SQL Deadlock Observed During Post-processing of a Completed Hadoop Job


The following error is observed when a job has completed in Hadoop and the Datameer server is performing post-processing on the job internally:

[system] ERROR [2014-01-01 00:00:00.000] [JobScheduler thread-1] (JDBCExceptionReporter.java:234) - Deadlock found when trying to get lock; try restarting transaction
[system] ERROR [2014-01-01 00:00:00.000] [JobScheduler thread-1] (SingleThreadedController.java:121) - Error occurred.
javax.persistence.RollbackException: Error while committing the transaction

The above occurrence was observed in Datameer 3.1.15. This error was also observed when the HousekeepingService was actively running.


The cause of this issue is a code bug. There is a race condition between the JobScheduler and HousekeepingService components. 
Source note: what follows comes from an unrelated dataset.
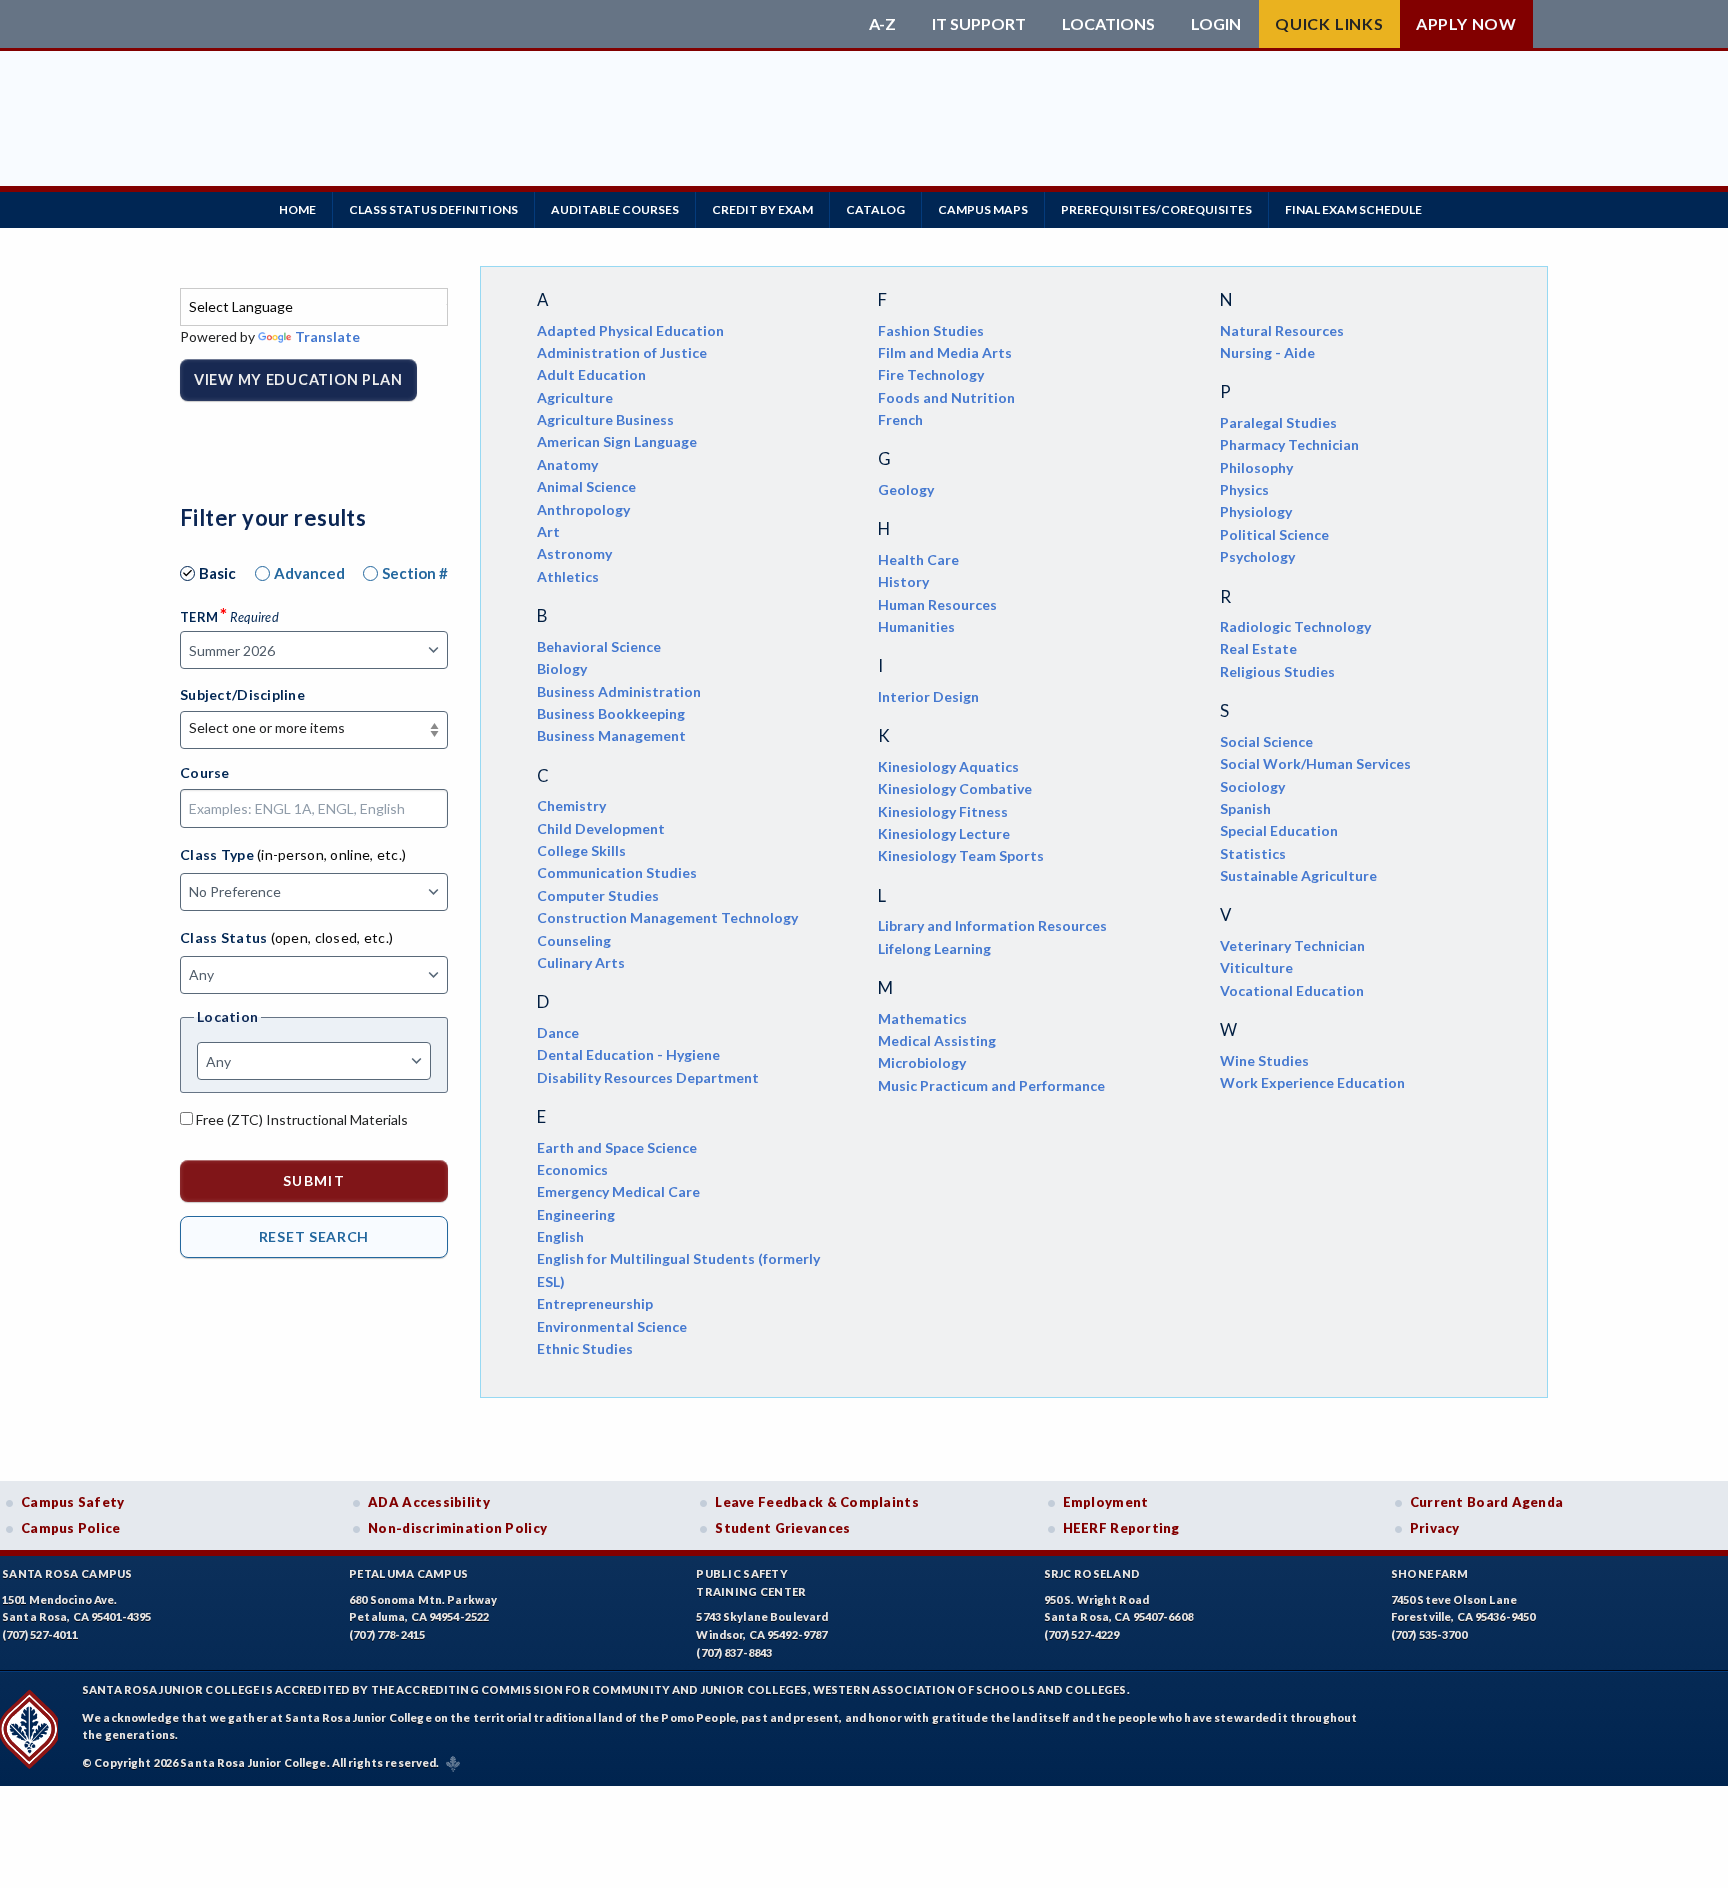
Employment (1106, 1502)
Resolution of this issue is planned for a future release of Datameer. To work-around this issue, the housekeeping.max_data_per_request variable may be significantly reduced from its default value of 10,000. This value controls how much data is sent in a single SQL transaction by the HousekeepingService. Reducing the data in a transaction will significantly reduce the likelihood that an SQL deadlock will occur.

Here are the steps to enable the work-around using a suggested value of 50 for this work-around:

  1. Stop Datameer.
  2. Add the following parameter to the active properties of the Datameer Server (i.e. live.properties):
    • housekeeping.max_data_per_request=50
  3. Start Datameer.